As long as we live in the legacy of colonization under capitalist white supremacist ableist fatphobic patriarchy that extracts and separates us from our sense of interconnectedness and our interdependence, addiction will continue on individual and systemic levels.

And until we heal from the traumas these systems are rooted in, we cannot get free.

Addiction treatment thus far has greatly limited our capacity for healing.  

And by “us”, we especially mean Black, Indigenous people of color, queer, trans, non-binary, two-spirit folks, disabled folks, and fat folks. But don’t think that folks who are white, cisgender, heterosexual have been receiving the deep, intergenerational, decolonial healing either…

For too long, the understanding of addiction and recovery has centered cis, white, heterosexual, able-bodied men’s perspective and healing needs at the cost of so many.

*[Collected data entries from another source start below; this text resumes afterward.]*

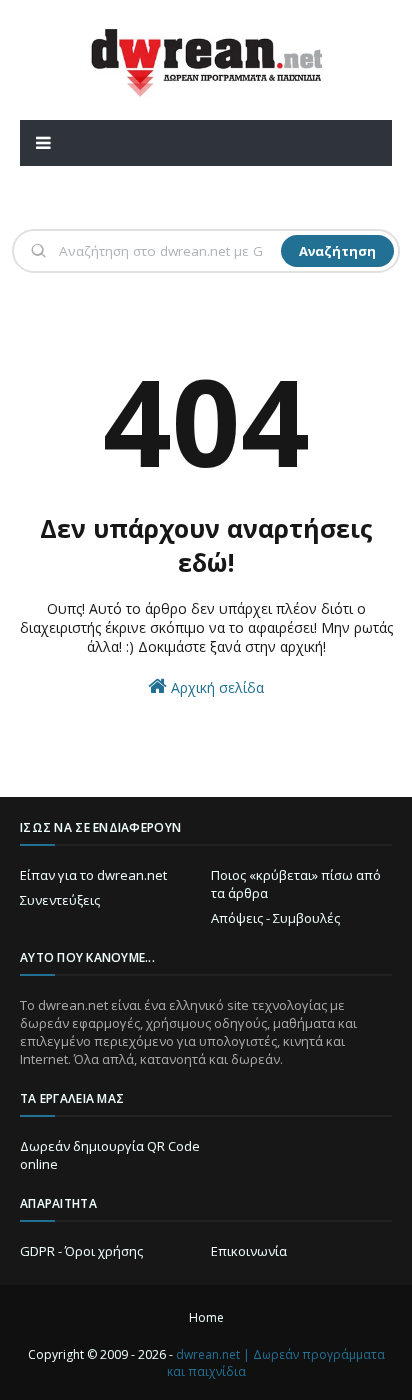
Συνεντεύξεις (60, 900)
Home (206, 1317)
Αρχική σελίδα (215, 687)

So many have been harmed because our primary recovery modalities do not center the healing needs of the most marginalized.

These modalities have not carried an understanding of trauma and oppression and have overly-centered individual healing through character/moral analysis without an analysis and care for the systemic role of addiction, how trauma manifests in the body across generations, and how it may impact the most marginalized.

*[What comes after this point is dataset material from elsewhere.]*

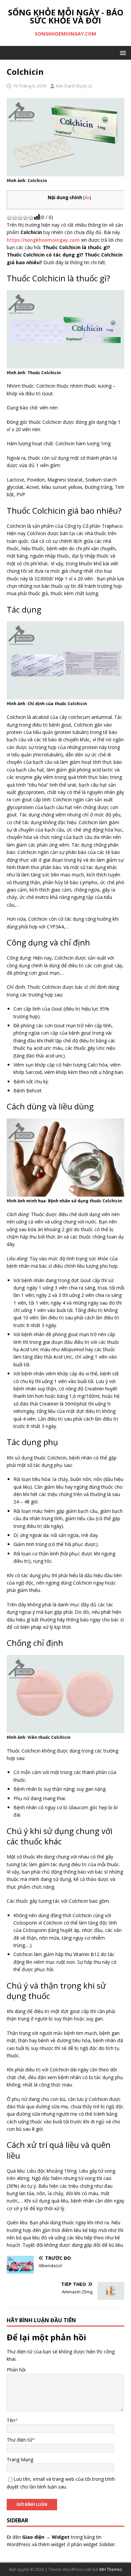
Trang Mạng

Instead, many of these modalities have gatekept access to community, resources, and healing, making them inaccessible for queer, trans, fat, disabled, poor, Black, Indigenous, people of color, and putting individual blame and scrutiny and shame on them for not abiding by these oppressive norms or not having material resources to support recovery that have driven many folks of these identities into their addictions.

Unfortunately, many of these recovery modalities have also shirked from accountability and any desire to change at the risk of making white, cis, heterosexual, able-bodied people uncomfortable because white, cis, heterosexual, able-bodied people at large struggle to take accountability in their role in systemic oppression, and because they believe addiction is separate from oppression.

Recovery for the Revolution is born of reckoning. It in dedication to the love and hope of ancestors.

Recovery for the Revolution is born of the reckoning of the centuries of neglect, grief, and anger of queer and trans Black Indigenous people of color denied the fullness of our existence, of our lives and the light and brilliance they are being extinguished because of centuries of systemic oppression and the ways we have not been able to access healing that supports our being.

Recovery for the Revolution seeks to honor the love and hope of queer and trans Black, Indigenous ancestors of color that we live life fully, presently, joyfully, powerfully, freely.